**EXERCISE**:
Please copy the lines below that run from the one containing "1149x2210 pixels. Task: Choose" through the final line, reproducing them word for word and leaving out the pictures.

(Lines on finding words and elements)
** Begin **

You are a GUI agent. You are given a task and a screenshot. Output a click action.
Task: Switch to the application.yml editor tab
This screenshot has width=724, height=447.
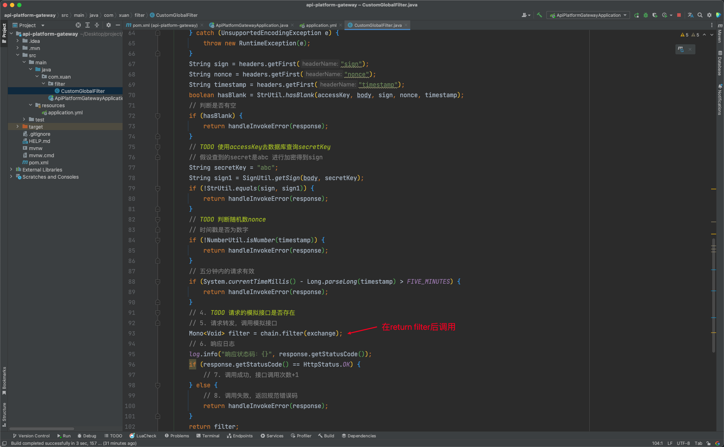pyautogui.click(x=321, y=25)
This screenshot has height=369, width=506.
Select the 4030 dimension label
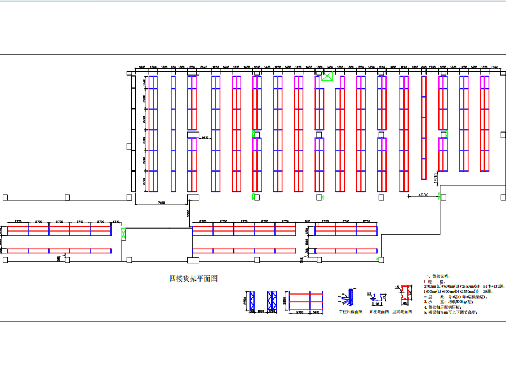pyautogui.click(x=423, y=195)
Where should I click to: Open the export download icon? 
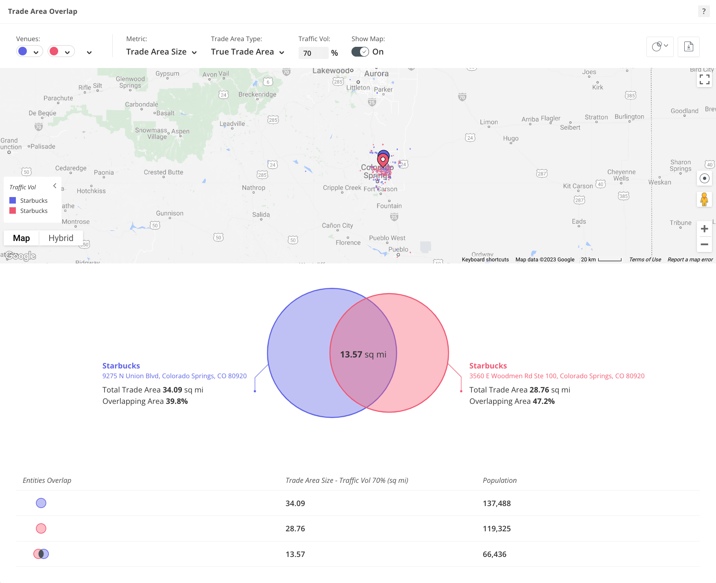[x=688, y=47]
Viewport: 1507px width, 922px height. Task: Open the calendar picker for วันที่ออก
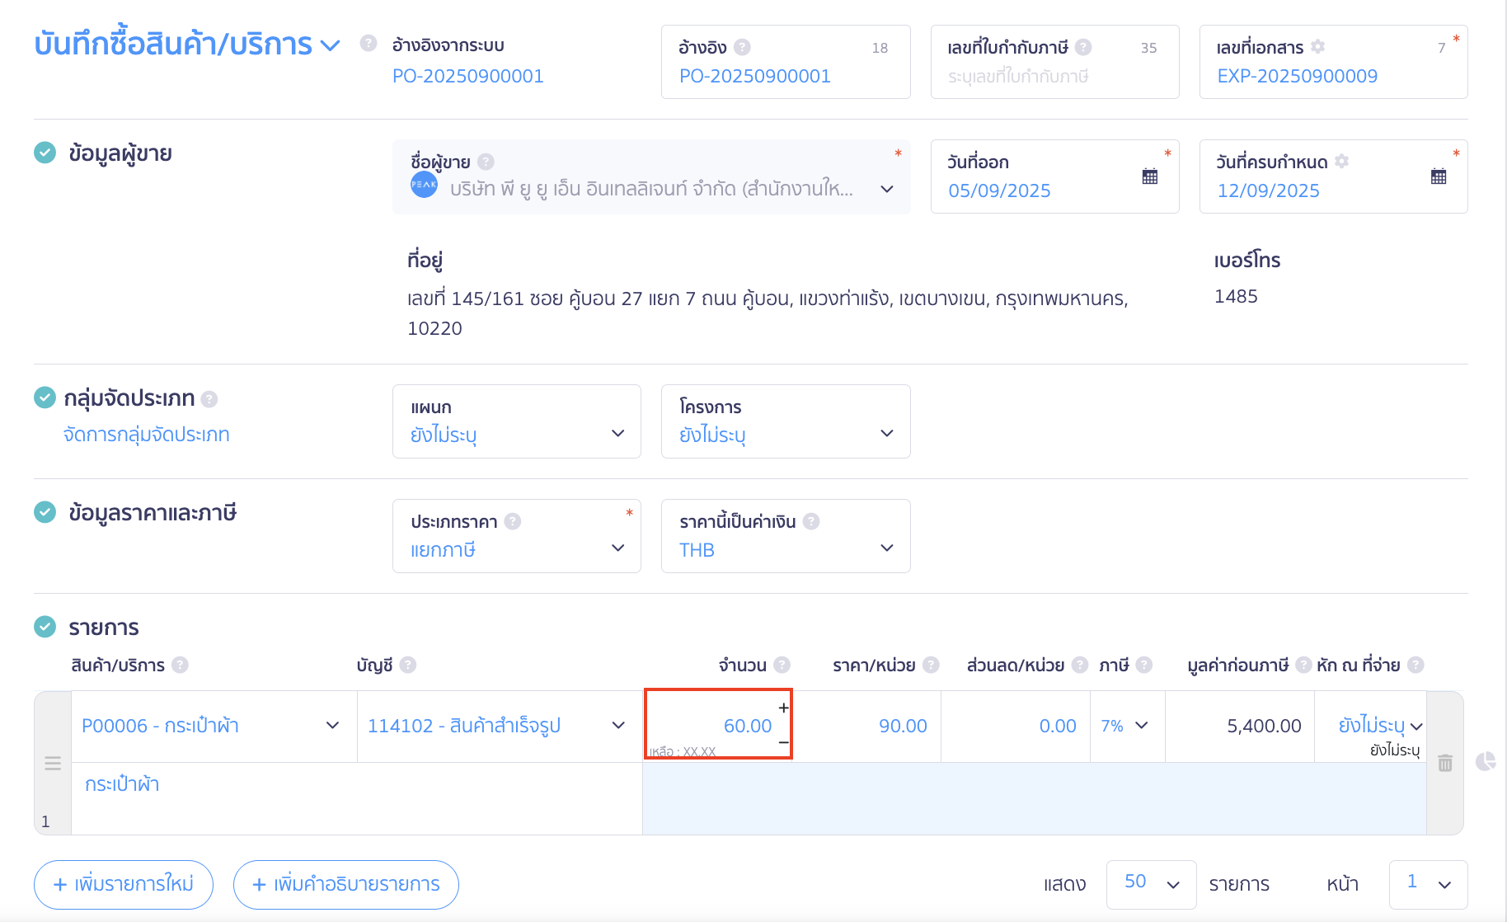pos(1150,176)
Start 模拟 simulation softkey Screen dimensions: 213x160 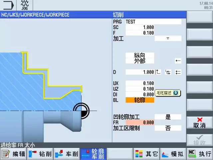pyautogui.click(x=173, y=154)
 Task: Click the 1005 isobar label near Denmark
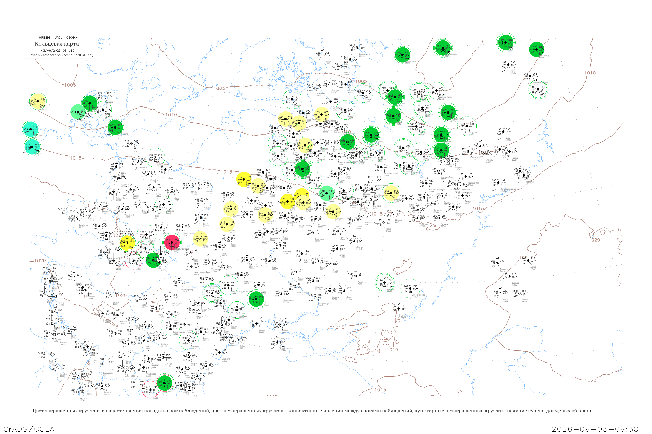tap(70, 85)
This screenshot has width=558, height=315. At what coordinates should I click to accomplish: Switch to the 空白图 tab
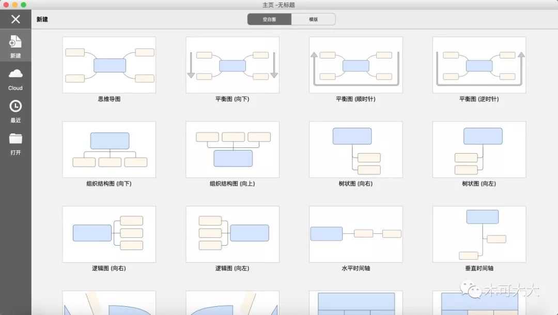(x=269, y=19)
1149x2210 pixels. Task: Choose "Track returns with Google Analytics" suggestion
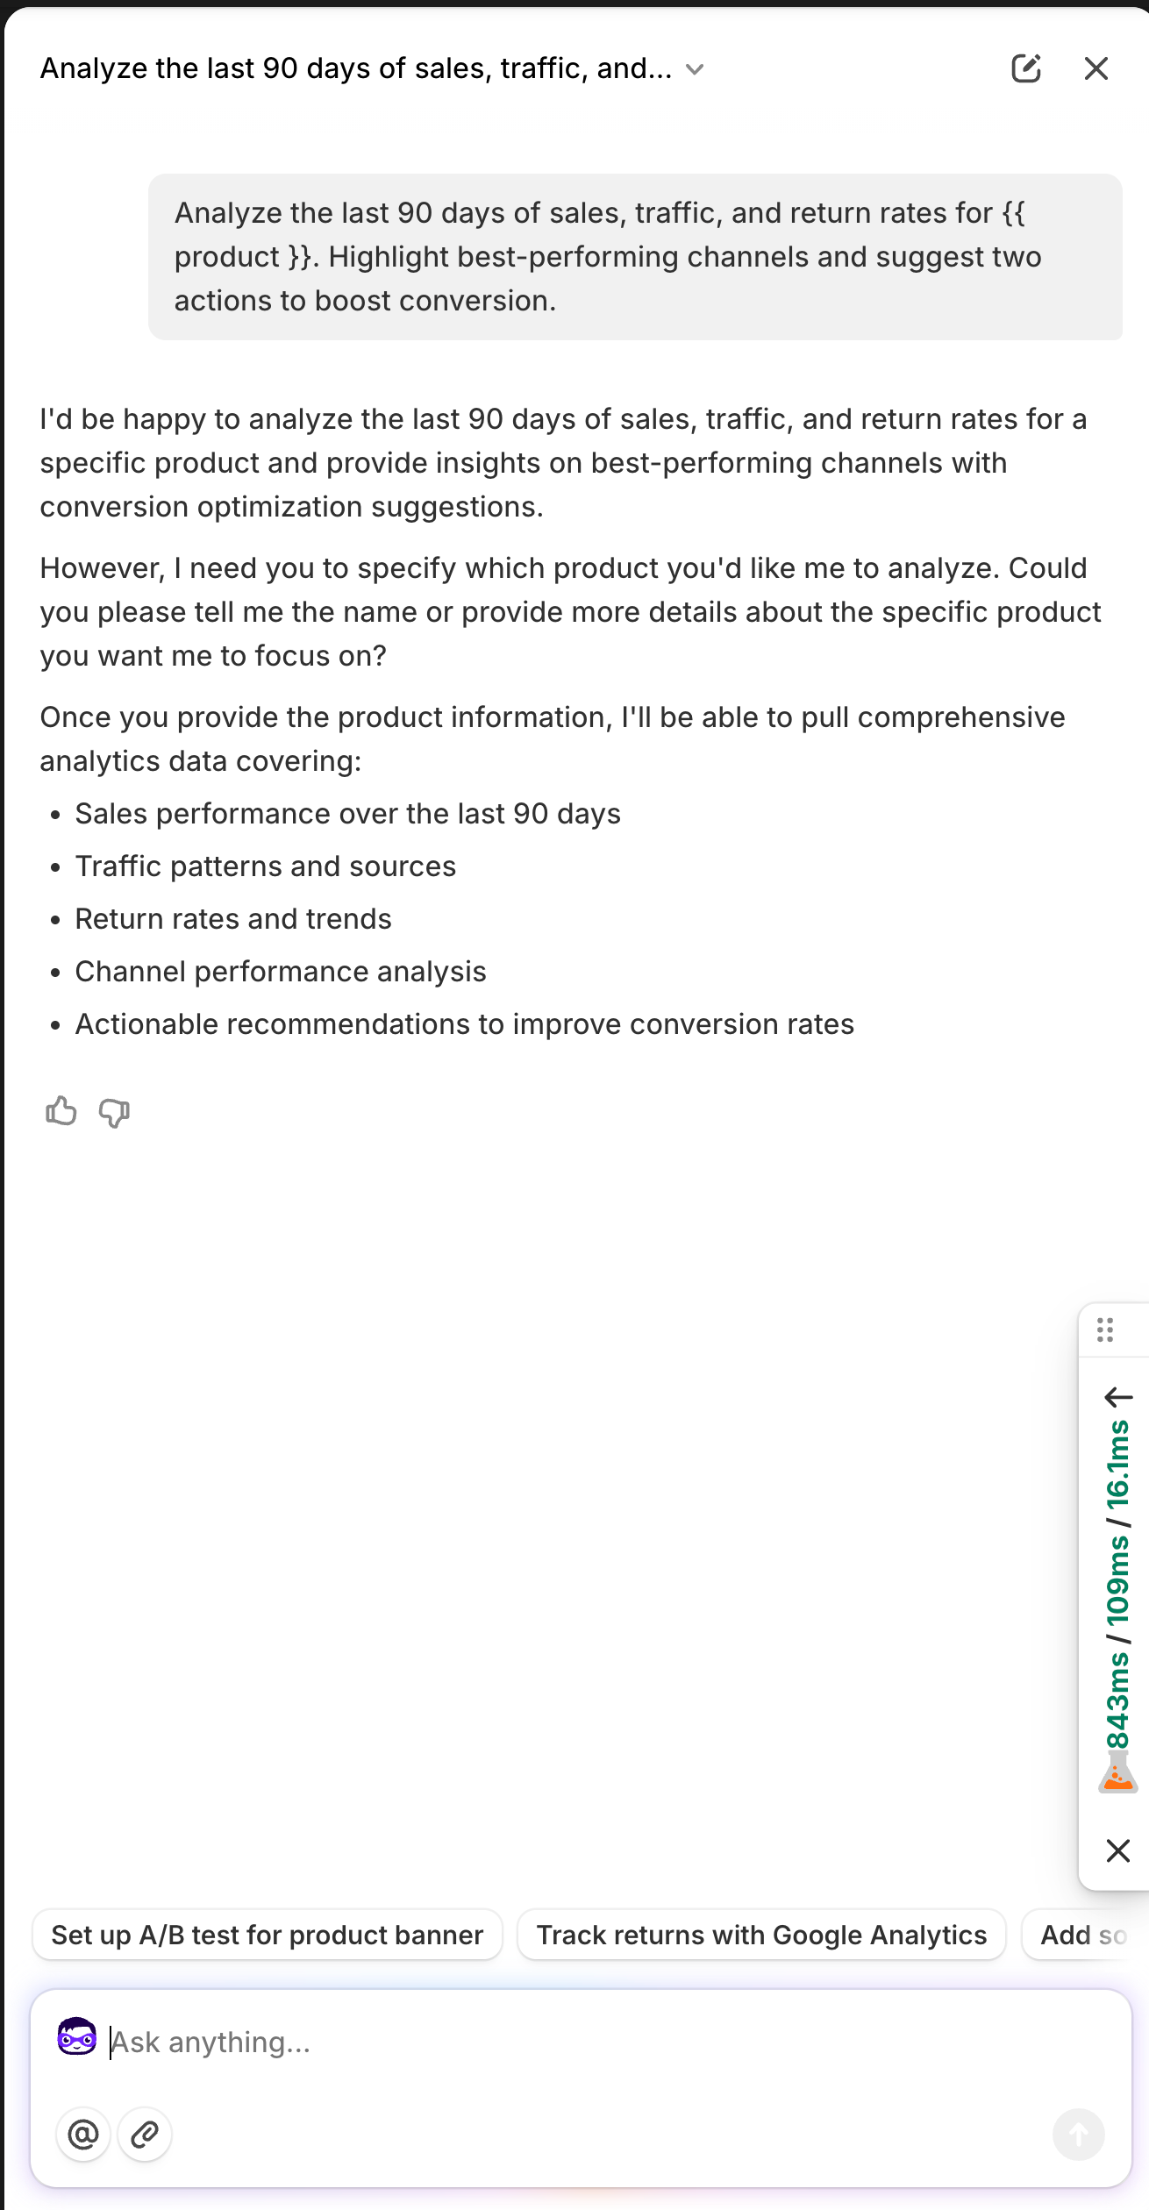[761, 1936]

** End **

**SOLUTION FOR THIS PROBLEM**:
1149x2210 pixels. Task: Choose "Track returns with Google Analytics" suggestion
[761, 1936]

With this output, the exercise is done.